Quantifying the effects of the standard’s seven-year absence is no easy feat. But Chad Berginnis, executive director of the Association of State Floodplain Managers, said “hundreds of millions if not billions” had been spent on buildings that are unprepared for intense floods.
Can the standard’s elimination be blamed for damage caused by Hurricane Helene or Hurricane Milton? At this stage, officials said, it’s hard to say.
In part that is because there are no national data sets showing infrastructure spending in flood plains. Helene was a one-in-1,000-year hurricane that might have damaged structures even with stricter codes. And finally, federal data might not capture state or local decisions to impose stricter rules even in the absence of federal requirements.
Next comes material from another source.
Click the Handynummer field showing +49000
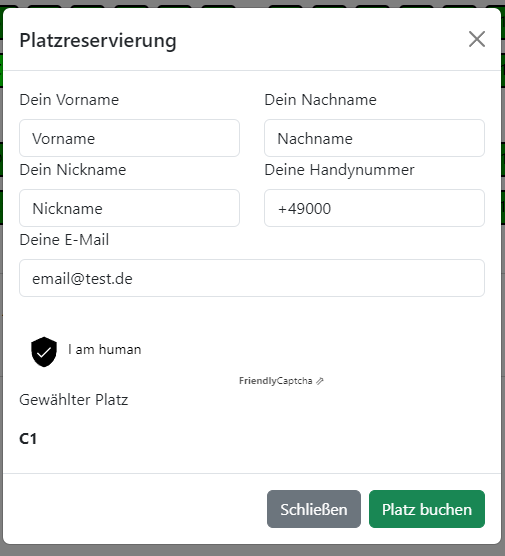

That’s what happened in Hendersonville, N.C., which was deluged during three days of unrelenting precipitation from Hurricane Helene. Adam Steurer, the city’s utilities director, said that when the town built a new drinking water pumping station a few years ago on the banks of the French Broad River, engineers opted to build to 500-year flood levels.
“It was a very early discussion we had because this area goes underwater all the time,” Steurer said. He said that the cost difference was negligible and that putting electrical equipment at higher elevation gave the pumping station extra resiliency. The station is still being assessed, but officials do not believe it was badly damaged by Helene, he said.…
The Trump campaign did not respond to requests for comment.
If he wins the White House in November, Trump is widely expected to again eliminate climate policies, including the flood standards.»